Tackling youth unemployment – and stemming the brain drain – is an urgent task for the Arab world

Tackling youth unemployment – and stemming the brain drain – is an urgent task for the Arab world

Despite a December 2021 ministerial decree that partially lifted a ban on Palestinian refugees working in union-regulated professions, Palestinians’ access to employment in Lebanon remains very limited. Young people from Palestinian communities often find themselves deprived of economic opportunities or forced to work informally. Pictured here, a young man works at a bakery in a Palestinian camp in Beirut, 18 February 2022.

(Clément Gibon)

“My job currently consists of looking for a job. I spend every day looking for companies who are hiring,” says Nour Shaheen, a 24-year-old Palestinian university graduate. Two years after finishing her Bachelor of Arts in Economics at Al-Quods Bard College in East Jerusalem, Nour is one of millions of young people in the Arab world who cannot find a job.

According to a 2022 report by the International Labour Organization (ILO), the Arab states “have the highest and the fastest growing unemployment rate of young people worldwide, projected at 24.8 per cent” for people aged between 15 and 24, compared with the global average of 15.6 per cent. Reflected in this figure is a much higher unemployment rate among young women (42.5 per cent).

“Young women continue to face serious obstacles in accessing decent and productive jobs when they do participate, driven by discriminatory practices, gender stereotypes and insufficient family-friendly policies. They bear the double burden of being both young and female,” Ruba Jaradat, ILO regional director for Arab States, tells Equal Times.

It is important to note that the unemployment rate for people between 15 and 24 and the conditions they face vary significantly from one country to another. While the figure was close to 40 per cent in Jordan and Palestine at the end of 2021, it was 14 per cent in Oman and only 0.5 per cent in Qatar.

With almost one in three people under the age of 15 and one in two under 30, and a population growing almost twice as fast as the rest of the world, unemployment in the Arab world is likely to accelerate and increasingly burden national economies.

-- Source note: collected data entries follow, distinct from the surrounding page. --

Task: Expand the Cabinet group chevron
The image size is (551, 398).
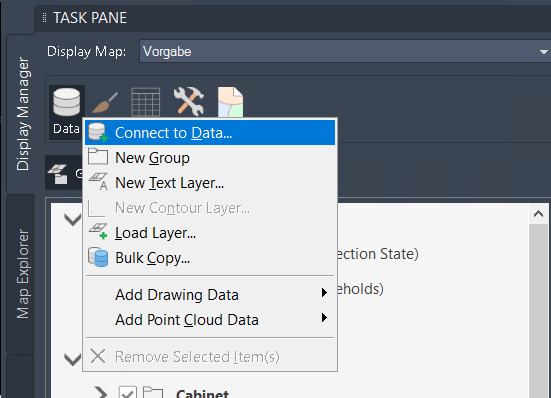Action: pos(101,392)
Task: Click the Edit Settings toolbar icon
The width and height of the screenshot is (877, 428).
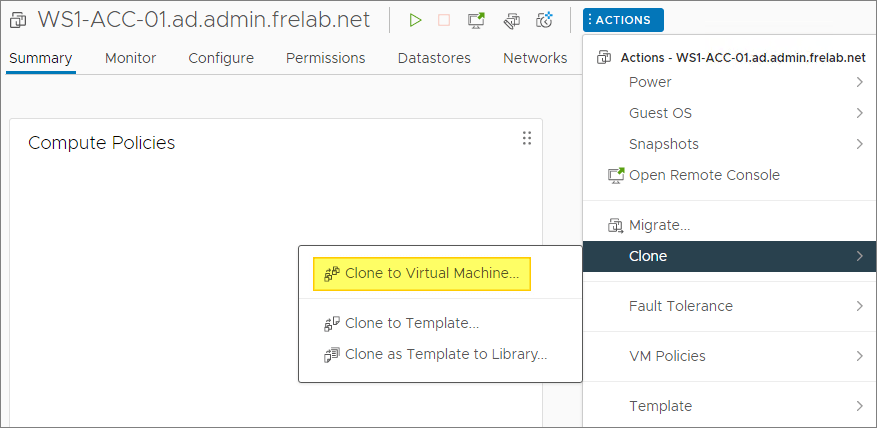Action: [511, 20]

According to a joint report by the ILO and the Economic and Social Commission for Western Asia (ESCWA), even before the pandemic, the region needed to create as many as 33.3 million new jobs by 2030 to bring the regional unemployment rate down to 5 per cent and absorb the large number of young people who will enter the labour market.

In addition to differences between countries and genders, employment rates generally tend to be higher among young people living in rural areas. For example, Nour was unable to find a job in her home village of Al-Eizariya (also known as Bethany) in the West Bank and had to rent a flat in the nearest city, Ramallah, to access job opportunities.

“I was depressed. I moved from my family home to find a job in the city. Even after I moved I couldn’t find anything. It’s very frustrating and disappointing. I feel like my only chance to find a job is to leave Palestine,” she tells Equal Times.

The ‘lockdown generation’ and the brain drain

Generally speaking, the problem of youth unemployment in Arab countries is not new. In addition to the lack of economic diversification and the high prevalence of informal work (over 60 per cent on average and up to 85 per cent among people under 25), critics often cite over-reliance on the public sector. In its report Jobs Undone – Reshaping the Role of Governments toward Markets and Workers in the Middle East and North Africa, the World Bank estimates that one in four workers in Jordan and Egypt, and almost half of all workers in Iraq, are employed by the public sector.

Socio-economic upheaval and the various conflicts in the region have also contributed to governments’ failure to implement policies aimed at creating stable and decent jobs for their youth populations. According to Rony Haddad, 26, who holds a degree in banking and finance from Antonine University in Lebanon, the severe economic crisis affecting Lebanon is the main obstacle preventing him from finding a job.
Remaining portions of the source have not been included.